Quote from: DGuller on August 18, 2011, 10:16:19 AM
Quote from: Barrister on August 18, 2011, 10:07:22 AM
If not the government, then who is going to investigate? :huh:
I'm just saying that investigating Wall Street shenanigans is not something the government typically does, especially not when it comes to the mortgage bubble.

It seems to me they have an entire agency devoted to investigating Wall Street shenanigans.

http://sec.gov/

that fucker Viper beat me to it by 6 seconds. <_<
Posts here are my own private opinions.  I do not speak for my employer.

DGuller

Yes, we do have SEC.  What does it have to do with investigating Wall Street, though?  :huh:

Tamas

Quote from: Barrister on August 18, 2011, 10:01:18 AM
Now that being said, from what I recall the rating of some of those mortgage-backed securities were extremely dubious.  There were lots of stories of everyone saying "we knew these things were junk" back in 2008.
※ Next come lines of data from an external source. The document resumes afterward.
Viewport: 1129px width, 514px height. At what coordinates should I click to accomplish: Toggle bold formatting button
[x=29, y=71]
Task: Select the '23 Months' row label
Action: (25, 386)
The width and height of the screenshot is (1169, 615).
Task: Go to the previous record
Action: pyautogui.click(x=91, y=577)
If they're starting their investigation now - it just sounds dubious.  But if they've been investigating for a couple years, and it just becomes public now.........

Yes, there have been several articles clearly pointing out the rating agencies were advertising utter shit as top rate stuff. Well, it was a bit more complex, the banks mixed together good debt and shit debt as a single package and the agencies, IIRC, gave the grade after the good stuff. So yeah it was extremly iffy and it was well known in 2008.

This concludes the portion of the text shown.